Depressione post-partum "uccide" Angela, l'ex modella suicida 11 mesi dopo

26 ottobre 2017 ore 9:57, Micaela Del Monte
Ci sono delle volte, più di quanto possa sembrare, che l'arrivo di un bebè può far scattare qualcosa nel cervello delle neo-mamma. A parte la gioia iniziale infatti c'è qualcosa che cambia e la tristezza, la spossatezza, i pensieri cupi e l'ansia prendono il sopravvento. Questa è la depressione post-partum ed è quello che ha portato Angela Cavinato, 38 anni di Oriago, a suicidarsi.

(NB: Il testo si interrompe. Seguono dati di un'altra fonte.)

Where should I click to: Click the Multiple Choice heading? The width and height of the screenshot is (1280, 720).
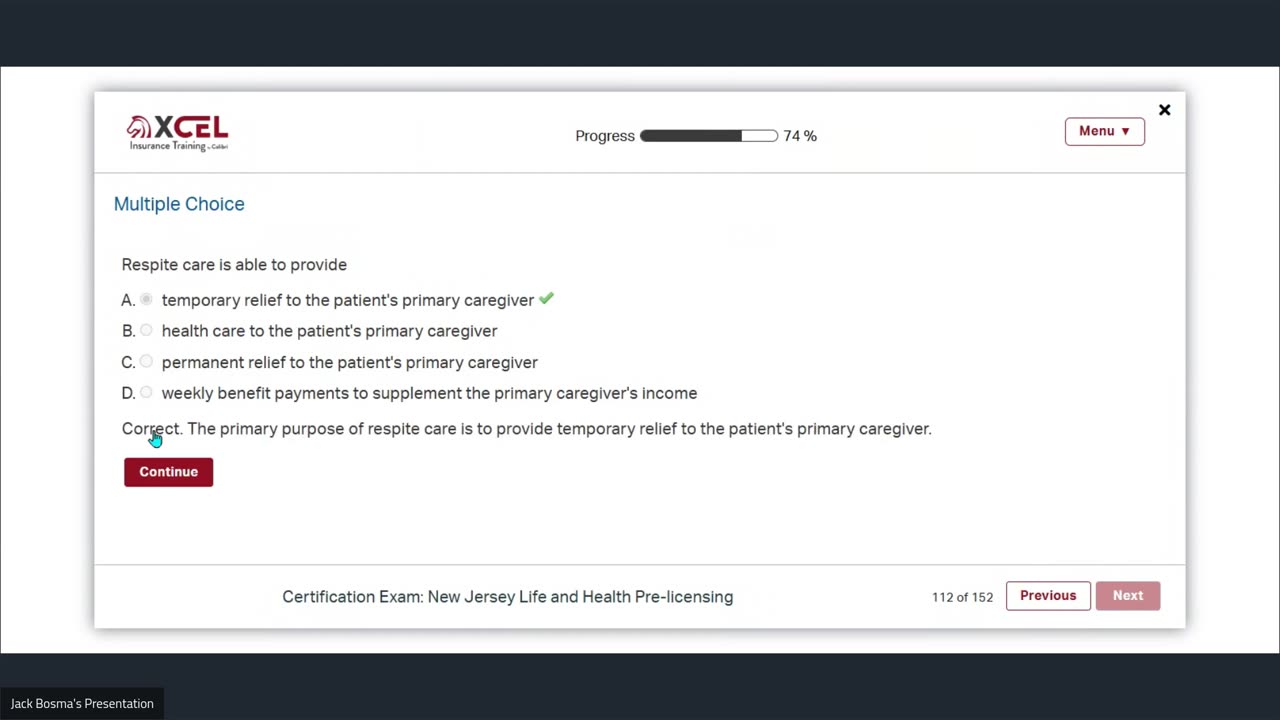click(179, 204)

Depressione post-partum 'uccide' Angela, l'ex modella suicida 11 mesi dopo
La donna, ex modella, come ogni martedì era andata al lavoro nello studio del padre a Maerne come tutti gli altri giorni, era tornata all'ora di pranzo a casa ad abbracciare il suo piccolo e poi nel pomeriggio aveva detto di essere stanca. Quell'attimo di solitudine però si è trasformato in tragedia. 

Nel Veneziano era molto conosciuta perché aveva intrapreso la carriera di modella: aveva collaborato con alcune agenzie come comparsa, indossatrice e si dava la propria disponibilità per lavorare nelle fiere come hostess. Nel 2011 si era sposata con Matteo Barchi, ex calcaitore fra i dilettanti e oggi preparatore dei portieri, e il 17 novembre 2016 era diventata mamma.  

DEPRESSIONE POST-PARTUM
Il baby blues non è un vero e proprio disturbo, ma una condizione quasi fisiologica e molto frequente, che può interessare fino all'80% delle mamme. Nella grande maggioranza dei casi, questa tristezza passa da sola: basta stare vicino alla mamma, sostenerla, cercare di darle una mano se ha qualche difficoltà per esempio con l'allattamento e, se è già tornata a casa dall'ospedale, darle modo di non affaticarsi troppo e di concentrarsi sul bambino. A volte però, la tristezza persiste e diventa una vera e propria depressione post parto, un disturbo che colpisce il 10-15% delle mamme e si manifesta in genere dal terzo mese al primo anno dopo il parto.
 
In questo caso i sintomi sono quelli tipici appunto della depressione: ansia e preoccupazione, umore abbattuto e depresso, con tendenza a vedere tutto nero, perdita di interesse o di piacere nel fare le cose, alterazioni del sonno - si può soffrire d'insonnia o, al contrario, dormire troppo - e dell'appetito, che può essere (molto) più scarso o più abbondante del normale. 

I principali fattori di rischio elencati dalla letteratura scientifica per la depressione post parto sono:
-aver sofferto di ansia o depressione durante la gravidanza;
-aver sofferto di ansia e depressione in precedenza, anche prima della gravidanza;
-familiarità per disturbi psichiatrici (cioè avere familiari stretti che ne soffrano);
-vivere o aver vissuto di recente situazioni molto stressanti, come un lutto, una separazione, la perdita del lavoro;
-vivere una condizione di scarso supporto familiare o sociale, con precarietà dei rapporti affettivi e mancanza di reti sociali a -cui fare riferimento in caso di difficoltà;
-difficoltà o precarietà economiche;
-soffrire di sindrome premestruale o disturbo disforico premestruale;
-soffrire di disturbi della funzionalità tiroidea.